Grounding DINO
Grounding DINO: Marrying DINO with Grounded Pre-training for Open-Set Object Detection[1]
作者是来自清华、HKUST、CUHKsz、IDEA研究院和MSRR的Shilong Liu, Zhaoyang Zeng, Tianhe Ren等人。论文引用[1]:
Time
- 2023.Mar
Key Words
- extend DINO by performing vision-language modality fusion at multiple phases, feature enhances, language-guided query selection, and cross-modality decoder.
- extend evaluation of open-set object detection to REC datasets.
总结
- 在文本中,作者提出了一个开集目标检测器,称之为Grounding DINO,通过将基于Transformer的检测器DINO和grounded pre-training结合起来,就能够检测任意的目标,例如类别名称和referring expressions。

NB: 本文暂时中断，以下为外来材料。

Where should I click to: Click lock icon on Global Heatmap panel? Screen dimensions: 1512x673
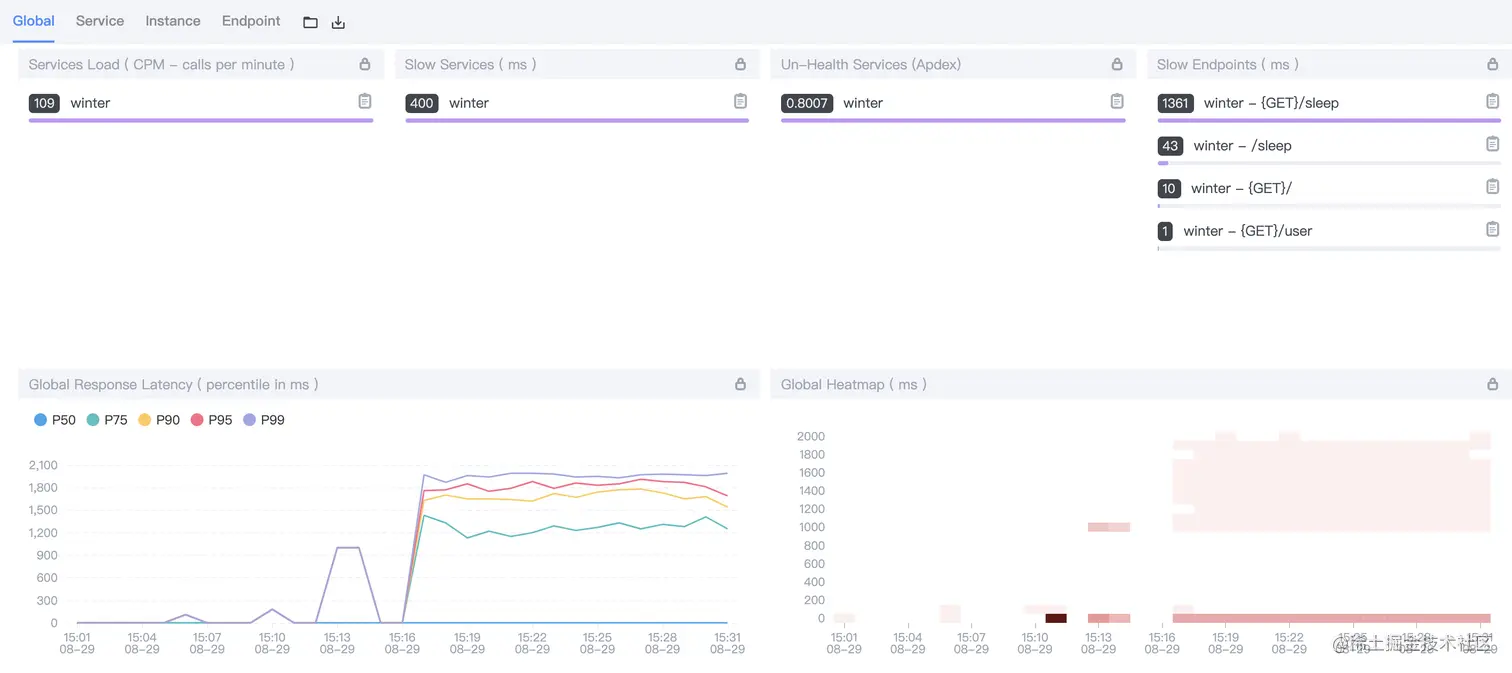(1493, 384)
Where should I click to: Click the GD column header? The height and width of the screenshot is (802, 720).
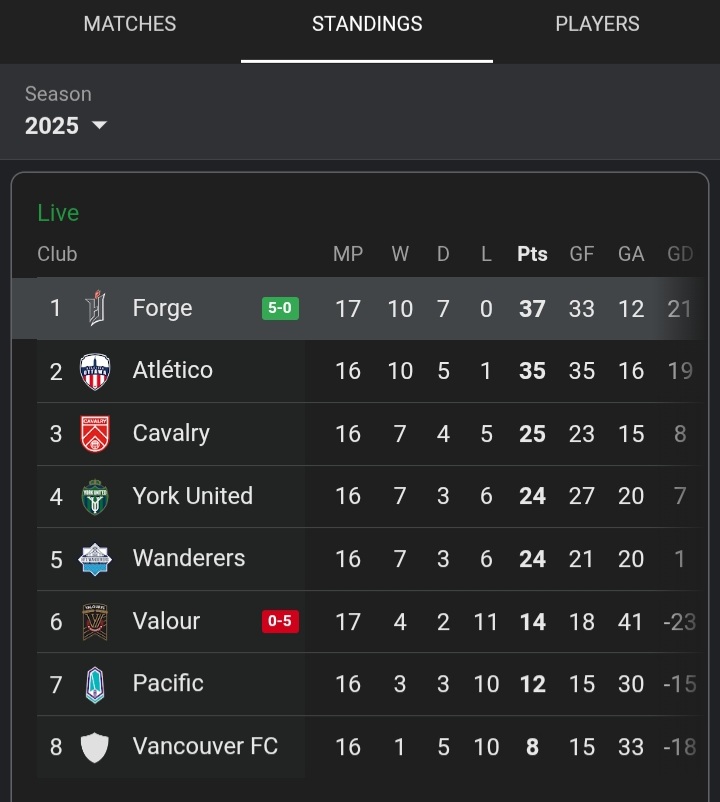click(680, 254)
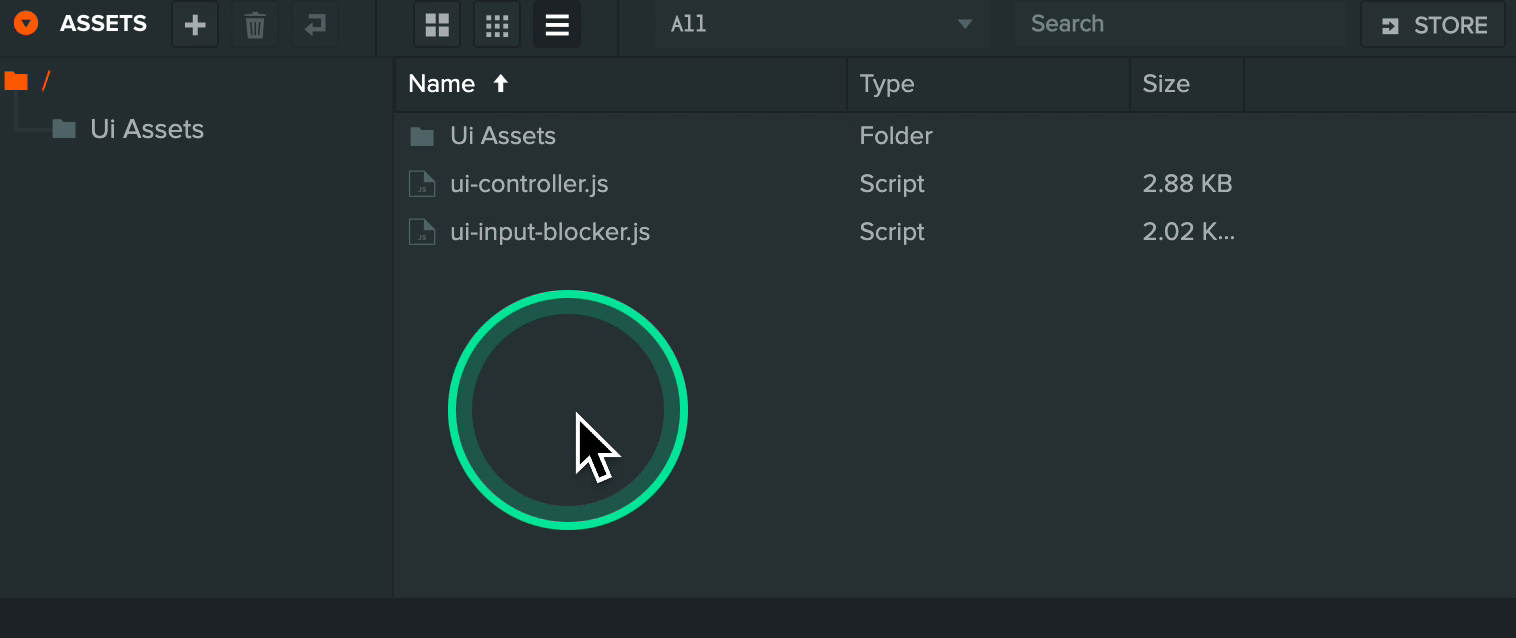Click the ui-controller.js file icon
This screenshot has width=1516, height=638.
422,184
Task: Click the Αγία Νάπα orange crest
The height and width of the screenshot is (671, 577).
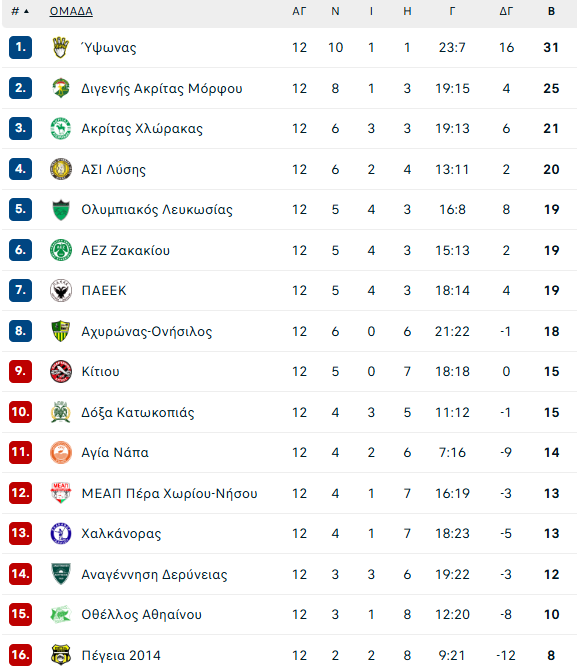Action: (61, 452)
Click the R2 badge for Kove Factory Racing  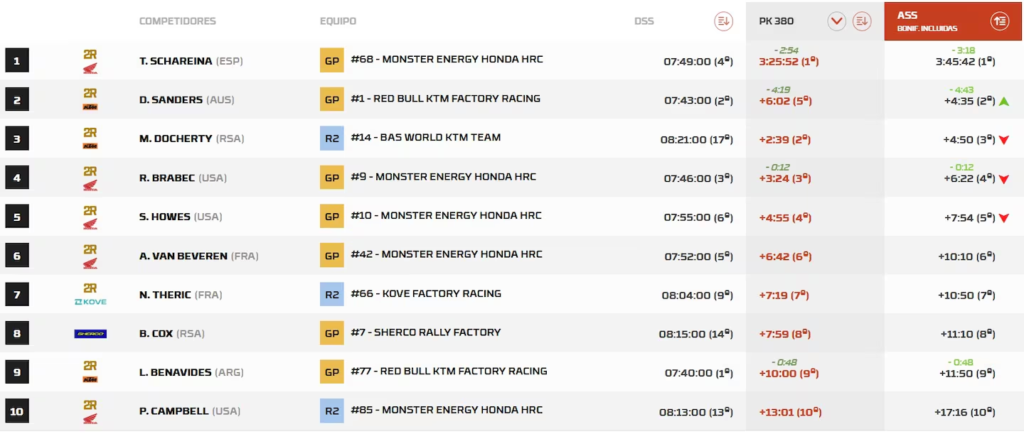pos(331,294)
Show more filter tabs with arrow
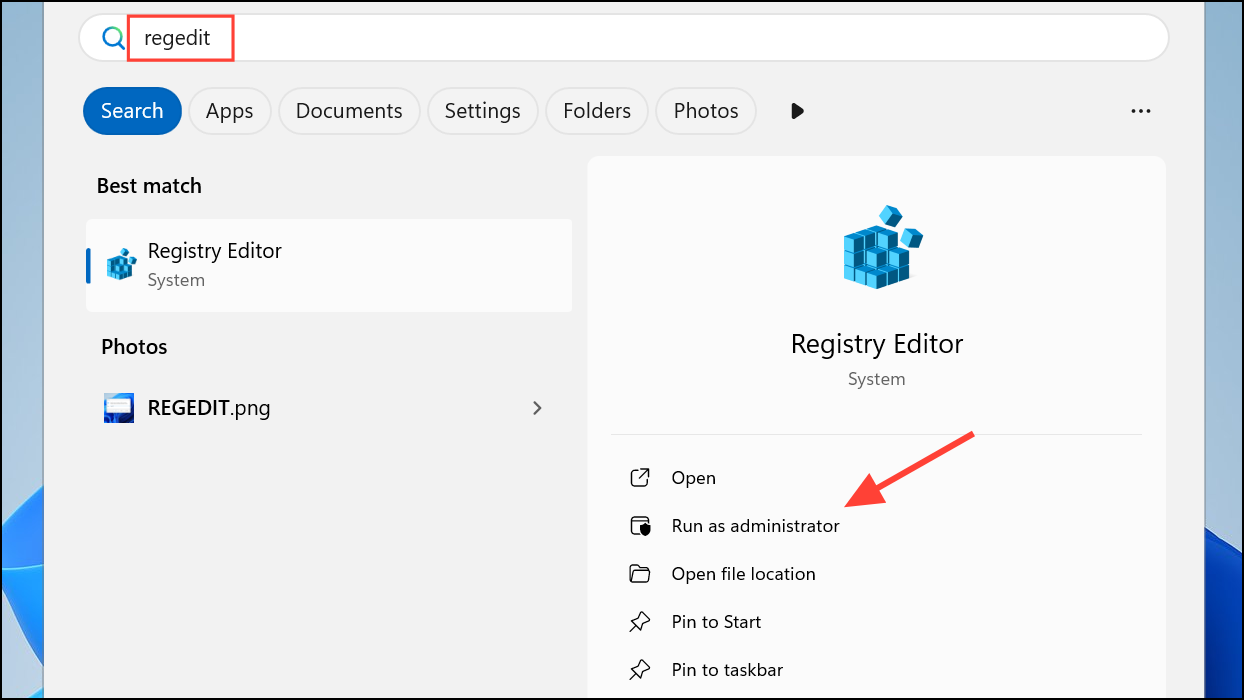The image size is (1244, 700). coord(797,111)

这个开机目标检测的关键解决方式是将语言引入了闭集目标检测器,用于开机概念泛化。为了有效地融合语言和视觉模态,作者将闭集目标检测器划分成3个阶段,提出了一个tight fusion solution,包含了一个feature enhancer,一个语言引导的query selection,和一个跨模态的decoder用于跨模态融合。之前的工作主要是在noval categories上评估开集目标检测,作者提出在referring expression comprehension上进行评估,用于objects specified with attributes。Grounding DINO在所有的3个设置上表现都很好,包括COCO数据集,LVIS,ODinW。